• _PROVIDED TEXT_:

-- -- --

After the closing date, a dispute arose concerning the map sales contracts plaintiffs entered into with customers during the last four months of 1981. Plaintiffs contended that defendants had not forwarded to plaintiffs the correct amount of receipts in ac*592cordance with the contract. Defendants contended that plaintiffs had sold more than the $115,045.55 cap provided in paragraph 6.(b)(l) of the contract and that plaintiffs had already collected more receipts than they were allowed under the contract. The crux of the dispute, boiled down to its simplest form, is whether the $115,045.55 cap on “orders placed” was to be based (1) on the original customer orders, without the cost of artwork, preparation, advertising, shipping, taxes, and overruns, as plaintiffs contended; or (2) on the final invoice to a customer, which included costs for artwork, preparation, advertising, shipping, taxes and overruns, as defendants contended. Much correspondence between plaintiffs and defendants brought them no closer to a resolution of the dispute. Finally, on 31 December 1984, plaintiffs filed suit, alleging among other things, that defendants owed plaintiffs $7,911.75 in customer payments made on orders placed during the last four months of 1981. In their answer, defendants denied owing plaintiffs any sum. Defendants also counterclaimed, alleging plaintiffs owed defendants because plaintiffs exceeded the cap and collected more receipts than that amount to which they were entitled. In a nonjury trial, the court rendered judgment for defendants and awarded damages of $15,519.21, plus interest from 28 May 1982. Plaintiffs appeal.

-- -- --

• _AIM OF THE TASK_:
Could you continue the court opinion on the map sales contract dispute, starting right after "Plaintiffs appeal."?

• _DATA LINES_:

-- -- --

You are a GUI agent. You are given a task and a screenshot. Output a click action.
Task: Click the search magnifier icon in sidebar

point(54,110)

-- -- --

• _TASK ANSWER_:
In their first assignment of error plaintiffs contend that the trial judge’s findings of fact were not supported by the evidence. Plaintiffs argue generally that the evidence does not support findings which interpret the contract to place a cap on the gross amount of invoices ultimately submitted to customers. Specifically, plaintiffs object to the following findings:

3. In order to protect themselves, the defendants required and plaintiffs agreed that the total sales which the plaintiffs would be entitled to receive during the period September 1, 1981 through December 31, 1981, would not exceed the total sales as shown in plaintiffs’ journal during the period September 1, 1980 through December 31, 1980. All sales over that amount would belong to defendants.
4. Defendants computed the total sales recorded in plaintiffs’ cash or sales journal for the period September 1, 1980 through December 31, 1980, to be $115,045.55, PLAINTIFFS’ Exhibit 4. That figure represented the total receipts from *593sales made during the four month period including overruns, customized art work, freight charges and sales tax, and plaintiffs knew what the figure computed by defendants represented.
* # *
8. From the language of the Contract it was the intention of the parties that “Orders placed” as defined in the Contract meant the total sales amount resulting from all orders received during the four month period as determined upon completion and delivery by the invoices of such sales.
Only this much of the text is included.